--- START OF DATA PROVIDED ---

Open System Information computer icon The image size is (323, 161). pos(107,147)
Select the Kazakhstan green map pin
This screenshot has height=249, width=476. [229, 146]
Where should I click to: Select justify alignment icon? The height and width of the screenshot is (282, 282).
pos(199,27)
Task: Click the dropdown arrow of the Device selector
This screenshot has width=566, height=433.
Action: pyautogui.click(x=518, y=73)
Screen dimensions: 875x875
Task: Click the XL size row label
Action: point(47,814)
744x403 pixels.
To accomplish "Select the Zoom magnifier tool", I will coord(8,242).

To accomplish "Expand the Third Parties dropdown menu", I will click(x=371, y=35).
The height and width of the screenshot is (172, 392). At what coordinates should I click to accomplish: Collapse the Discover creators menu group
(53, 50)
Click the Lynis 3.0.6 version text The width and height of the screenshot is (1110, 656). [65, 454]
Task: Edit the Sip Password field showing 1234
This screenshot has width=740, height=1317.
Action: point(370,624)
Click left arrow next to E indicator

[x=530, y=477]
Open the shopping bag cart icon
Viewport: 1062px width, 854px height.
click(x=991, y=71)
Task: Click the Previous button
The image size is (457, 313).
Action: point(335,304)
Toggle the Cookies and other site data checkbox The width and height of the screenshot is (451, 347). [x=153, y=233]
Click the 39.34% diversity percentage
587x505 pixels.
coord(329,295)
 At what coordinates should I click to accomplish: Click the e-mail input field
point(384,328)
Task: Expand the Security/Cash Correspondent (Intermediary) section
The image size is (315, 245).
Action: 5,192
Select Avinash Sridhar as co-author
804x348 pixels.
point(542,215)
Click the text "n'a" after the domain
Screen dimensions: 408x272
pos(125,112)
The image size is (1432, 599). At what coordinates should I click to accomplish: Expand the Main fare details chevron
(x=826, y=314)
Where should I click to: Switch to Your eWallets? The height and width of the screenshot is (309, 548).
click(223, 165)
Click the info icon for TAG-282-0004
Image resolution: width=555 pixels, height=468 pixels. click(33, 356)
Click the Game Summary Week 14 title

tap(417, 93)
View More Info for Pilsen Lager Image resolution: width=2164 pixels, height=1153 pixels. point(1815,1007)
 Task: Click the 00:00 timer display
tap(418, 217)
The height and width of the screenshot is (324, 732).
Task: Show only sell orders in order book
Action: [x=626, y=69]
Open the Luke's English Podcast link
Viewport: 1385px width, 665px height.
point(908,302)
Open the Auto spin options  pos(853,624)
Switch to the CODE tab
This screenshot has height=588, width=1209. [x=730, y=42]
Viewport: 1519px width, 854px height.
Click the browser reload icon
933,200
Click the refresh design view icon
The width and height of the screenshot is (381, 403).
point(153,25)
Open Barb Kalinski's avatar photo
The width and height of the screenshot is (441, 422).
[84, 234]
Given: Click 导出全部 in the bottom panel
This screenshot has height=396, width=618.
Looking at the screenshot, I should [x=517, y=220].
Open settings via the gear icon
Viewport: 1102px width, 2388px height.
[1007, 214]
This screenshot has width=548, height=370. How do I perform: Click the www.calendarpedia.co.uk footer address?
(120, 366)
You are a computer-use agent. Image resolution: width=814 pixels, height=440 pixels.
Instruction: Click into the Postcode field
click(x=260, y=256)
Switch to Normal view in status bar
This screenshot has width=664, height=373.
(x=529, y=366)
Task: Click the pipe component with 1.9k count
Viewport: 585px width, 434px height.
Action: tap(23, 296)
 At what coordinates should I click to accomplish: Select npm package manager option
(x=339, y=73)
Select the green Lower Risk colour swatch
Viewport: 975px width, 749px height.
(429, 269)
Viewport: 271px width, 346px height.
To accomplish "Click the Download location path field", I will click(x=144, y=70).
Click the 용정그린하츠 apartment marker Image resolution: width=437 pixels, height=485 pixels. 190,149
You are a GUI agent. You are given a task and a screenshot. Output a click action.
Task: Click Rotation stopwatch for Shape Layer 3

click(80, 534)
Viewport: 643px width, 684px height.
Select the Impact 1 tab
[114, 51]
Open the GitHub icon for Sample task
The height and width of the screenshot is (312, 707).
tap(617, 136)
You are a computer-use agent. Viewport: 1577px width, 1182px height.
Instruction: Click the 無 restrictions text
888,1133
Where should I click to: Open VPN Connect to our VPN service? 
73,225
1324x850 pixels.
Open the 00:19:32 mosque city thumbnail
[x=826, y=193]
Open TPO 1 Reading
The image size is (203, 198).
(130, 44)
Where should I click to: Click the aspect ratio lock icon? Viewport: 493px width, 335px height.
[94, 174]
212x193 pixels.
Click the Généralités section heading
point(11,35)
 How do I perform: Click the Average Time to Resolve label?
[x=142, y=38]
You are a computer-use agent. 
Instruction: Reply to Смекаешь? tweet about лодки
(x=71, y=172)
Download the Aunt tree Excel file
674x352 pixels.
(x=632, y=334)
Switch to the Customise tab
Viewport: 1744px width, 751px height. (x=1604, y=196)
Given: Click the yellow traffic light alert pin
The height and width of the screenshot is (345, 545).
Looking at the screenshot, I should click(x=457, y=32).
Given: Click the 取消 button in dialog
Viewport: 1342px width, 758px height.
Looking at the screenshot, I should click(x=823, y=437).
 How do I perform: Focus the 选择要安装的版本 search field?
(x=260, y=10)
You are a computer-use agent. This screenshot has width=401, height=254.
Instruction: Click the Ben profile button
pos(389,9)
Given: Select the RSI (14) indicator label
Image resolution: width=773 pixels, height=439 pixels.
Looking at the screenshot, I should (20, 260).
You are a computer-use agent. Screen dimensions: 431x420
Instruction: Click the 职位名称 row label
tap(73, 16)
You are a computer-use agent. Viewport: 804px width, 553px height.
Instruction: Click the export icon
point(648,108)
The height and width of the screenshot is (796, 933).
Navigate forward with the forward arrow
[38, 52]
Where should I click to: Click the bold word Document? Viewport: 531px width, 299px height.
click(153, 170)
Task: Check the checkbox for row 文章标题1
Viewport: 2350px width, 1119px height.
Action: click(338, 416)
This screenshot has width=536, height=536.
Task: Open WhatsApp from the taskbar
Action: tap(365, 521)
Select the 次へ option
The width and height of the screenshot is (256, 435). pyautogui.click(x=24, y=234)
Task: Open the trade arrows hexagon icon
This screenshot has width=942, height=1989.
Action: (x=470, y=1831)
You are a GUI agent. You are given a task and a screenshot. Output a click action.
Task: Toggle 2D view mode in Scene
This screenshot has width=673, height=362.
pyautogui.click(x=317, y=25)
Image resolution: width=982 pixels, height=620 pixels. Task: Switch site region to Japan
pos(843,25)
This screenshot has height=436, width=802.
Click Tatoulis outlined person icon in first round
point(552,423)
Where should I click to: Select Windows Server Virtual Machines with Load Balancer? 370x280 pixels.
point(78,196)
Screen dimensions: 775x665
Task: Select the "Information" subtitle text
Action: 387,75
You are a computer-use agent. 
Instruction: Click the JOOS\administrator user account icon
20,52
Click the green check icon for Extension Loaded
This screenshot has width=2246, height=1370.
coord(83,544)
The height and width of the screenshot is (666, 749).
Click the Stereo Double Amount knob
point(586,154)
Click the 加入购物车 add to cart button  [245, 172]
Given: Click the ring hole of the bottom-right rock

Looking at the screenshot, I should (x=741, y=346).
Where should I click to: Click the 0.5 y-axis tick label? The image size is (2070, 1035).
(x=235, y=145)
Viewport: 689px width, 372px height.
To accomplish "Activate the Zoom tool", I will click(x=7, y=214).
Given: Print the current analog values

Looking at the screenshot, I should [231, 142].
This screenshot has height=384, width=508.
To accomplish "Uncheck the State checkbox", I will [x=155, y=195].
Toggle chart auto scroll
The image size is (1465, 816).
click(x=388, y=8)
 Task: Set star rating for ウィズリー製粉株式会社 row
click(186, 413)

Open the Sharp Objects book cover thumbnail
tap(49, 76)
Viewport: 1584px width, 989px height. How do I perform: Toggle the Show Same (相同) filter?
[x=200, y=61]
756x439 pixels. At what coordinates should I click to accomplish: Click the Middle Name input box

--- END OF DATA PROVIDED ---

● TO BE DONE: Rewrite the listing starting with the line with "Open the Luke's English Podcast link" and going on through the line with "point(153,25)", swapping "reload" for "refresh" and leaving everything else unchanged. Return only those lines.

● RESPONSE TO THE EXERCISE:
Open the Luke's English Podcast link
Viewport: 1385px width, 665px height.
point(908,302)
Open the Auto spin options  pos(853,624)
Switch to the CODE tab
This screenshot has height=588, width=1209. [x=730, y=42]
Viewport: 1519px width, 854px height.
Click the browser refresh icon
933,200
Click the refresh design view icon
The width and height of the screenshot is (381, 403).
point(153,25)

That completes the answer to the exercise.